For instance, in the show’s pilot, the oldest daughter Becky is taking cans of food to school for a food drive and says it’s for “poor people,” and Roseanne quips back, “Well tell ‘em to drive some of that food over here!”
Unfortunately, Roseanne probably has more relevance and “realism” in today’s economy than back when the show first aired. Roseanne was recently quoted in Entertainment Weekly saying, “I’m very proud of it’s timelessness and, you know, the fact that it has a political edge; that it is even more relevant now than it was then.”
I couldn’t agree more. Families like the Conner’s who live paycheck to paycheck are rarely, if ever, seen on television today. The ironic thing is her sitcom is probably more realistic than half of the “reality” shows dominating television right now.
Roseanne dealt with every day, real issues that were taboo for television. Some of the topics included financial difficulties, substance abuse, mental and physical abuse, abortion, depression, and feminism. Roseanne was also the first family sitcom to show a woman, not a man, in charge of the household.

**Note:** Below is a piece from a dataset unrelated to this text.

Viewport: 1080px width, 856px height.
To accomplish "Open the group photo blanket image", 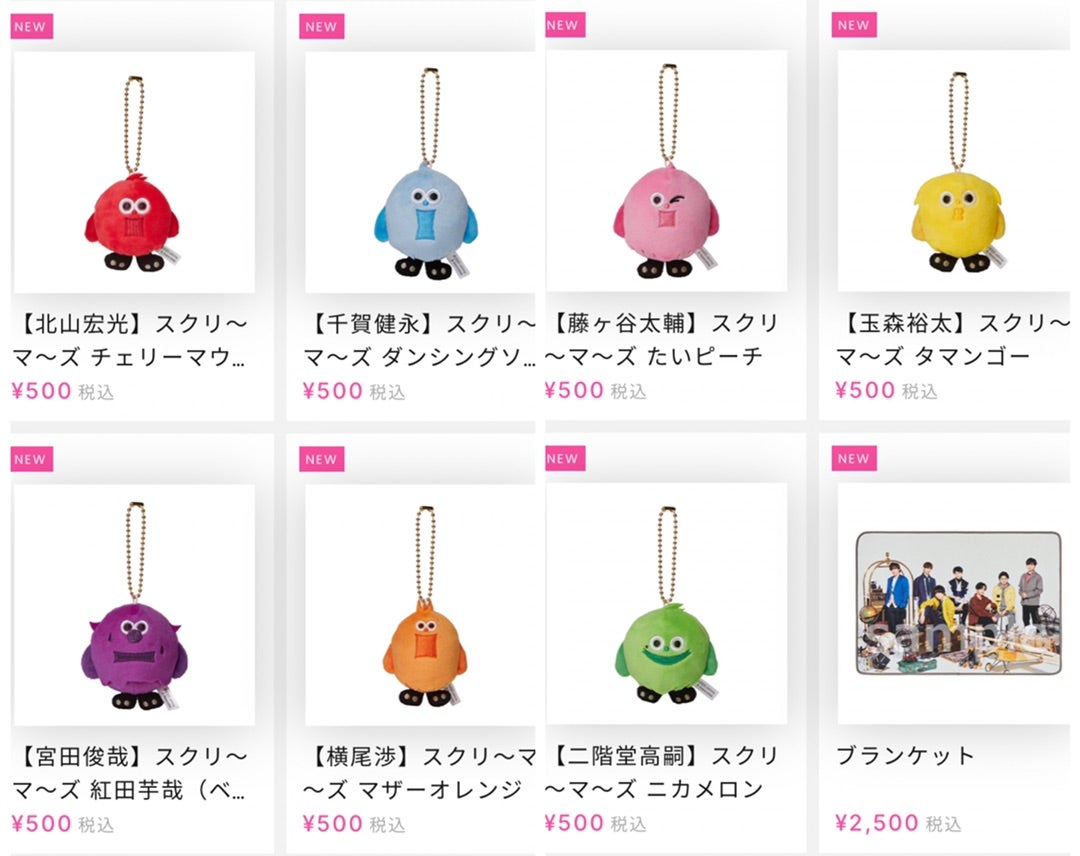I will tap(958, 603).
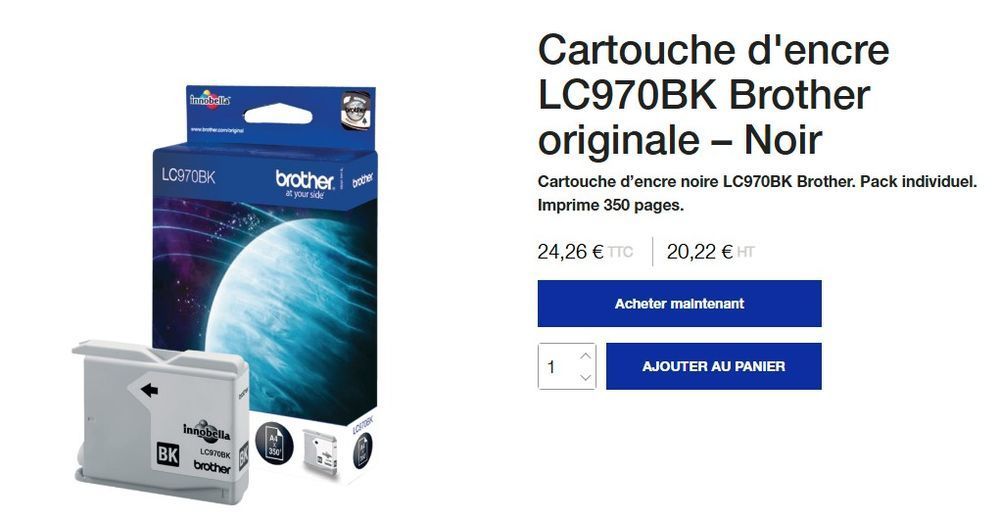Screen dimensions: 1000x521
Task: Click the brother logo on the cartridge
Action: click(212, 467)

In addition, Roseanne brought gay characters to the forefront of American television and paved the way for them on TV. It was a groundbreaking show that was truly ahead of its time. It remains timeless, even to this very day.
Roseanne also benefited from having a phenomenal cast, which included John Goodman as Dan Conner, Sara Gilbert as Darlene Conner, and my personal favorite, the ever-so fabulous Laurie Metcalf as Aunt Jackie (Laurie won 4 Emmys and was nominated a total of 7 times). Roseanne Barr also won an Emmy for her role as Roseanne Conner.
So although the last two seasons were (for the most part) lackluster; at Roseanne’s peak (seasons 4 & 5), it was the funniest, most well-written, socially relevant sitcom of all-time.
Roseanne Barr sums it up best in her A&E television biography saying, “I was televisions probably first, last, and only woman whoever did exactly what I wanted to do, week after week, despite everybody being alarmed, pissed off, and against. I still did it!”